== Records for this exercise ==
.....

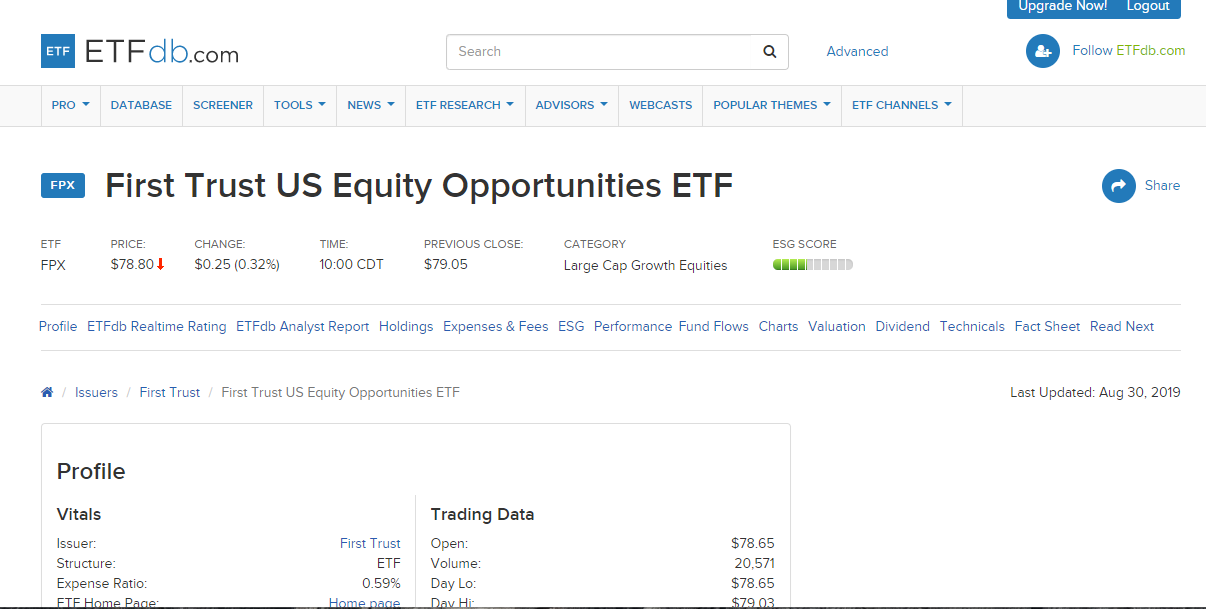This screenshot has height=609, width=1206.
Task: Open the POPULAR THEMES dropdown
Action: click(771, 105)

.....

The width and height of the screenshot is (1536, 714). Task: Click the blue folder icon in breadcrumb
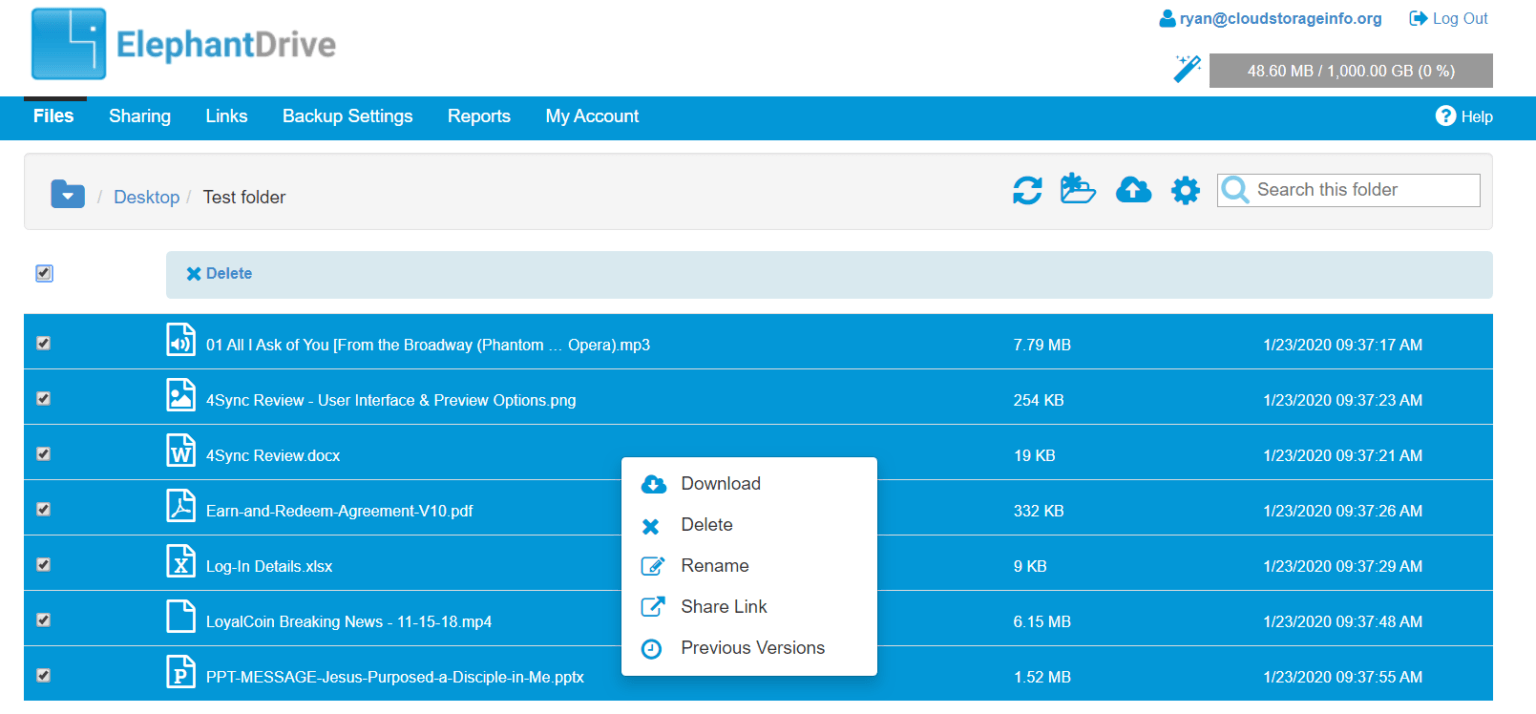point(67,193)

.....

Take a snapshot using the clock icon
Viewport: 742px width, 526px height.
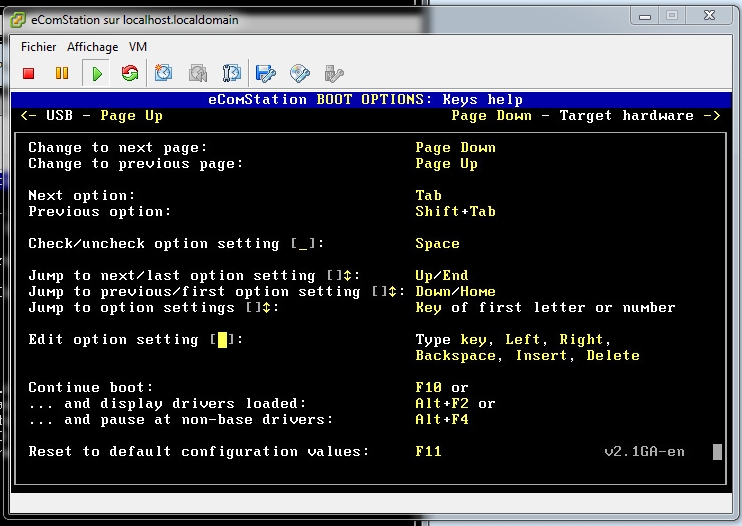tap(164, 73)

.....

== Problem ==
Convert the listing from the line that contains "Take a snapshot using the clock icon" through the line that contains "tap(164, 73)" into a Markdown table with columns Row and Line, omitting blank lines and leaving out the pictures.

== Problem solution ==
| Row | Line |
|---|---|
| 1 | Take a snapshot using the clock icon |
| 2 | Viewport: 742px width, 526px height. |
| 3 | tap(164, 73) |